"Many large international banks have separate systems in each country, but centralizing internal finance, human resources, and payroll operations gives us a lot of benefits on the business side," says Schleidt. "It's an efficient architecture, and we have proven it works when we have acquired other banks."
Well, it was great, until it broke down, Schleidt admits. When the bank attempted to restart DB2 from its last backup, a bug in the database software caused inconsistencies to occur in the data. This corruption caused Danske Bank's trading desks, currency exchange, equities, and clearing with other banks to grind to a halt.
IBM engineers worked locally and from the company's DB2 labs in the U.S. to fix the problem. According to the bank, IBM is now sending out a patch to all its mainframe customers running DB2.

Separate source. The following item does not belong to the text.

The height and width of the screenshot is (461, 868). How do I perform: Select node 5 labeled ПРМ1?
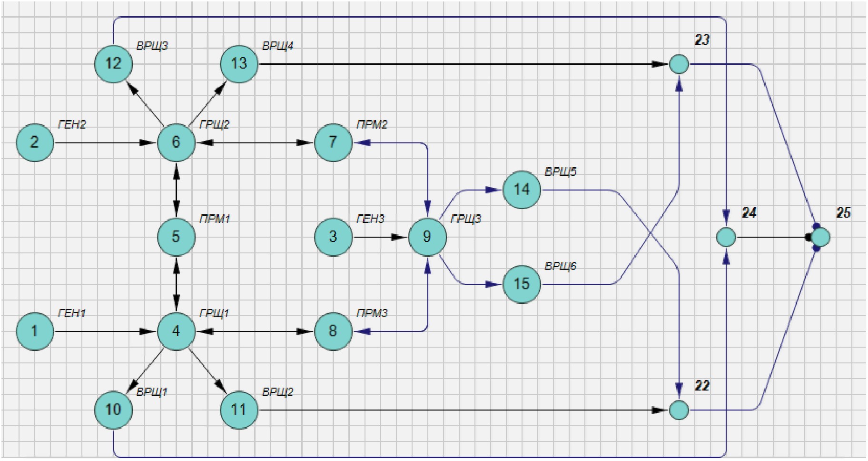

This wasn't the first time Danske Bank has run into problems with IBM storage equipment. In November 2002, one of its Shark subsystems disconnected from the network after a technician incorrectly configured two Sharks with the same IP address, according to an IBM spokesman. IBM says this outage, which caused the bank's e-banking operations to go offline temporarily, was attributable to "human error" and says steps have been taken to prevent such outages in the future.
After Danske Bank's DB2 systems went down last week, it was able to fall back on its asynchronously mirrored site, 200 kilometers away from the primary data center, to keep some of its services -- such as its ATM machines and Internet banking service -- up and running.